Wednesday, August 31, 2005

Bails and Boxes

The sky was spitting this morning, a steady, static spitting, interrupted only by the occasional spew. Perfect walking weather, if you're walking a gangplank. Or if you're going to a place you don't belong. Perfect weather anyway, especially after forty-four months of no weather at all.

So to the job. I figured I'd enjoy the wet while it lasted. Skip Frank's and stroll the scenic route. Save the Times a wetting. I could get the paper once I topped a few hills, at the inaccurately, unoriginally, obscenely named Price Chopper. I needed some things anyway.

Over no river and through no woods, past houses well past their glory, down streets well past their prime. A hospital here, a diagnostic center there. Something ugly being built. Something beautiful being torn down. A man in a Today's Man suit. A woman walking her beagle. An unstraight line of footwear before the door to the Cambodian-owned market. Walking in Scranton, with a skip in my step and a song by my side.

That the song was All the Things I've Done by The Killers should make perfect sense. Not just for all I've done, but for all I haven't done. All I've killed. In me. In the world. I am so much older than I can take. Indeed.

It's a great song for strolling 'cause it promises everything and nothing all at once. Just how it should be. We gotta make do with our own promise. It's got a great video too -- a kinda kooky Good, Bad and then some as would be done by Russ Meyers. The song, and the scenery, substituted nicely for what wasn't in my heart, what wasn't in my path.

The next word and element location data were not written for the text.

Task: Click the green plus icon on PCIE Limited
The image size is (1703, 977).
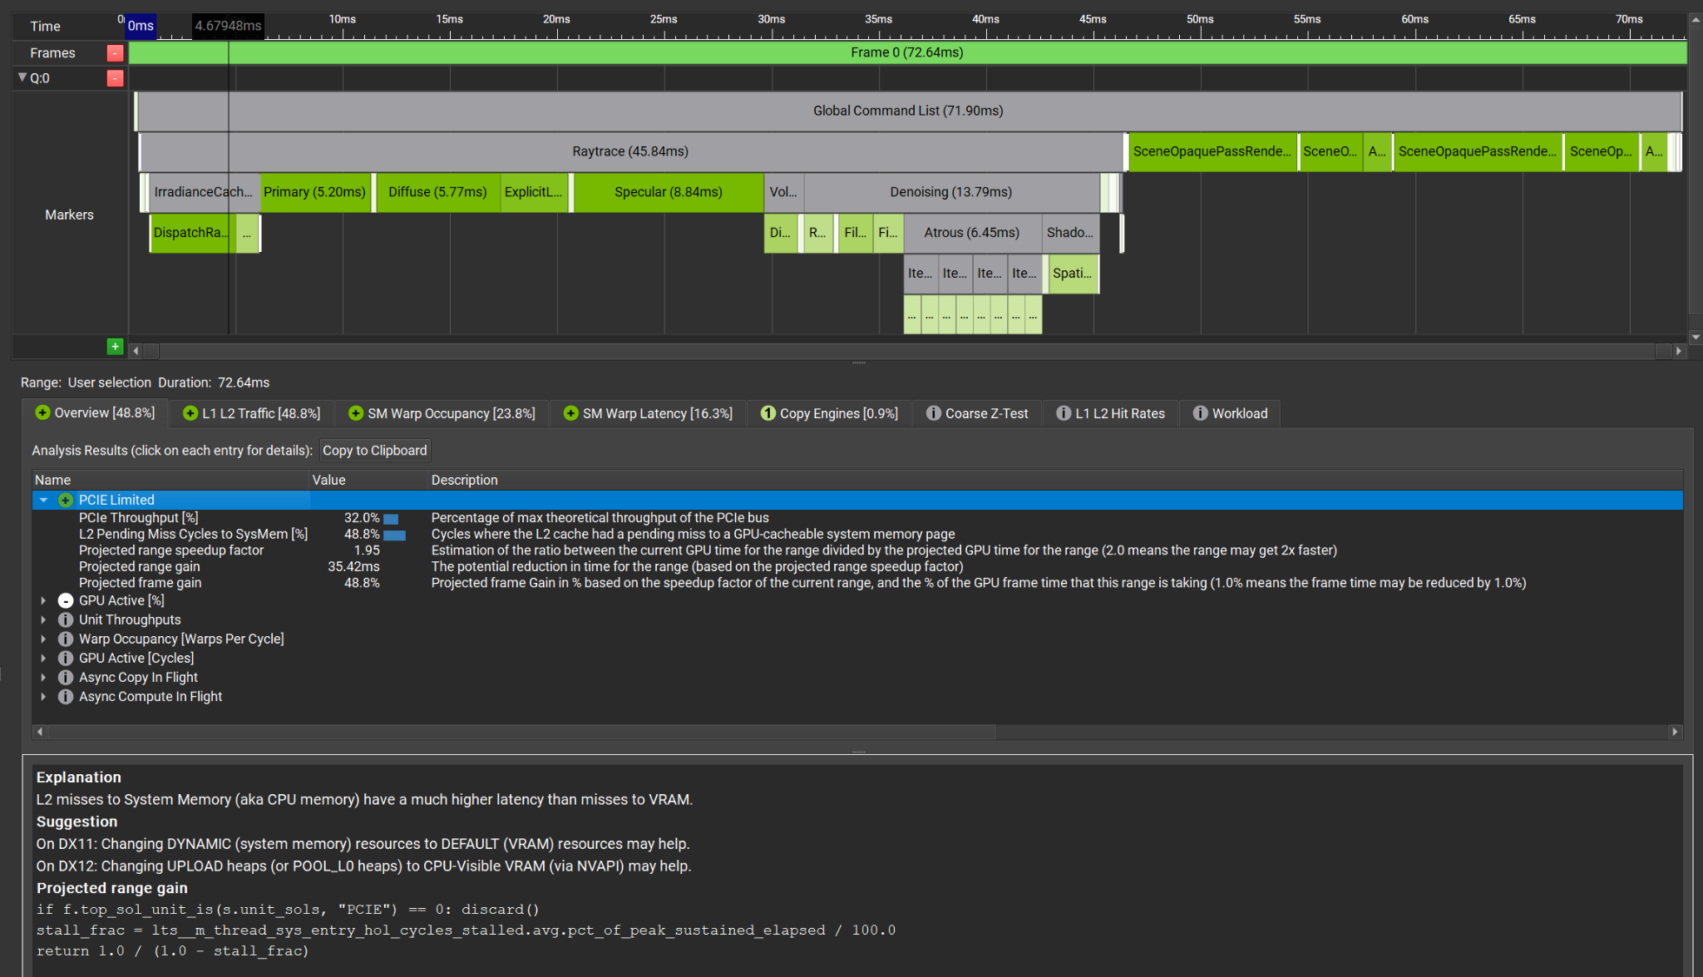Action: (66, 500)
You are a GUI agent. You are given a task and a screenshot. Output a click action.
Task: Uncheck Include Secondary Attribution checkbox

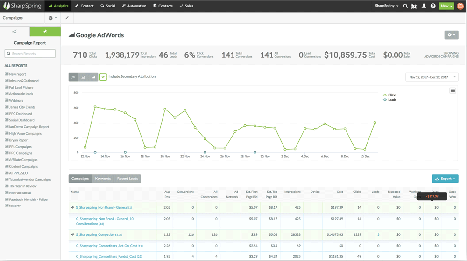[x=103, y=77]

Before I knew it I had crested the last crest before the plateau parking lot. Two miles is really not very far; two miles is forever. Like I said, I needed some things. And I usually know exactly what I need. It may not always be right. It may not always be proper. It may not always be good. But it's known. I suppose. And I suppose I needed cereal, that new three berry deal, some salad, like the bagged organics, and some cheese, preferrably semi-fresh mozzerella. On impulse I bought a bag of mini Krispy Kreme cruellers to share with my, er, co-workers (none dare ever call 'em colleagues). Might be nice to be nice for a change.

Then I remembered the Times, the main reason for the visit in the first place. The Times though was not there. Was not anywhere. Seems they had sold their single copy just before I arrived.

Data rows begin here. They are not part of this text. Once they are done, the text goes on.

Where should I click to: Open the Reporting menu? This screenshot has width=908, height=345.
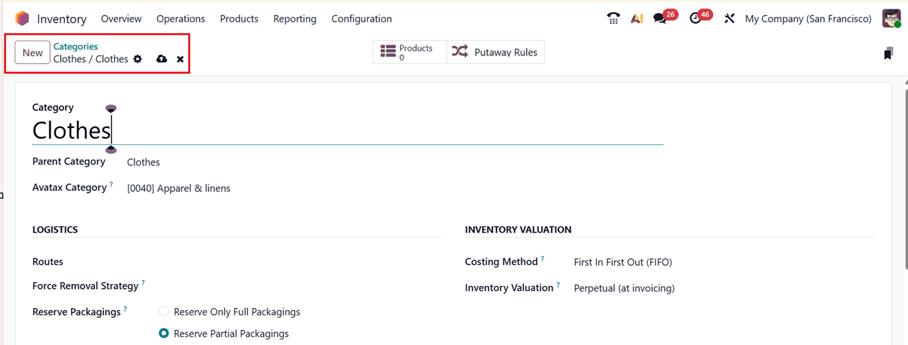295,19
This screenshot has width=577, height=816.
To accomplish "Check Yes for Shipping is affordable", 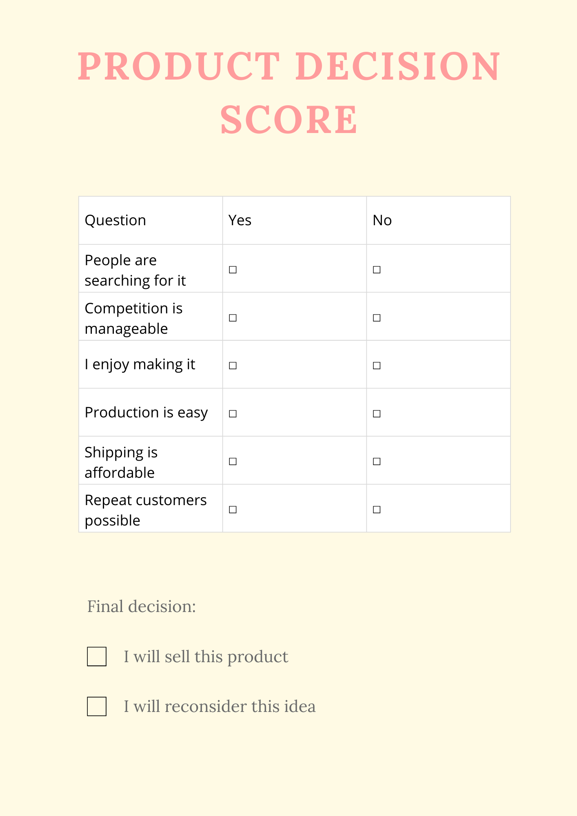I will [x=233, y=461].
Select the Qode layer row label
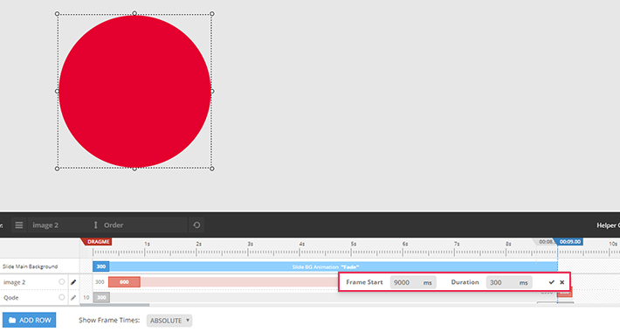Screen dimensions: 620x332 (11, 298)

Guess I'd just have to talk to my fellow UGLers; after all, I'd already bought 'em donuts.

Ha. Ha. Ha. The donuts they did not want and the talk we did not have. Oh, I offered. And I tried. But the sweets were a harmful superfluous to a well-balanced meal (or so I surmised), and the talk was of less consequence than the cold shoulders that carried its weight. Its weightlessness. One man explained in detail the wattage system of his home's lightbulbs, then copped to needing a nightlight. Go figure. Another exchange involved some mutterings regarding a bar, a brawl, and a "broad." I've heard enough of those to forget them all. Most talk though stayed right where it was seated, and right where it would stay: on the job.

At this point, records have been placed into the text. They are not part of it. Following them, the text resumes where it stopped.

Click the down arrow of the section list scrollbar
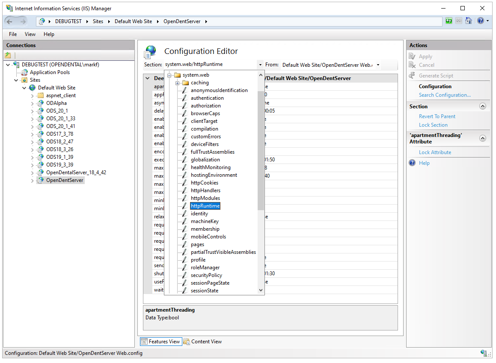Viewport: 496px width, 363px height. point(261,290)
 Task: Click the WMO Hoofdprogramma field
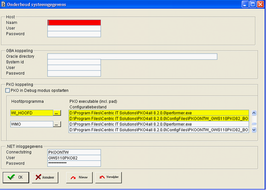pos(32,124)
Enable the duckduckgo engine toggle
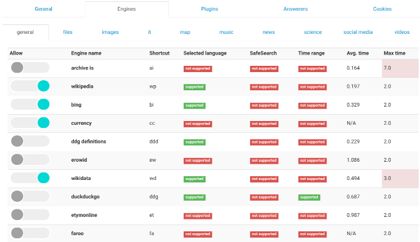The image size is (420, 242). (x=30, y=196)
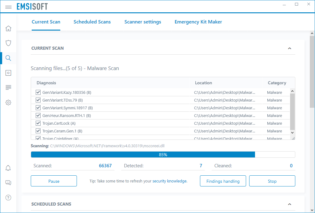This screenshot has width=315, height=213.
Task: Pause the running malware scan
Action: click(x=54, y=181)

Pails and bails and boxes and skids and mixes and of Glazol and Whatall and End-it-all-now. We were on Glazol (Better Than Putty!), and Glazol was on us. All over us. It is unclean. And boresome. Boxing Glazol is the industrial equivalent of bagging groceries except it takes ten times as long and half as much smarts. Nothing can break. Nothing can crumble. Nothing can get smashed. Therefore nothing need be considered. I boxed Glazol, all day yesterday and half the day today. Then I bailed one-gallon cans. Bails, in case you don't know (I didn't), are those thin metal handles that come affixed to things like paint cans. Someone puts them on, one by one, before the cans get shipped and sold. That someone was me. Try stretching a yawn to it breaks, then quintuple it. I was half fine with it all till the machine stopped expending and I had to expend it by hand. Now that was unpleasant. Ever milk a machine? A monstrous, massive machine that squirts out 200 degree milk? Don't.

And don't try to be what you're not. A gentleman e'd that to me this aft, and it's an excuse that I'll endeavor to live by. I am not them; I shouldn't try to be them. So there.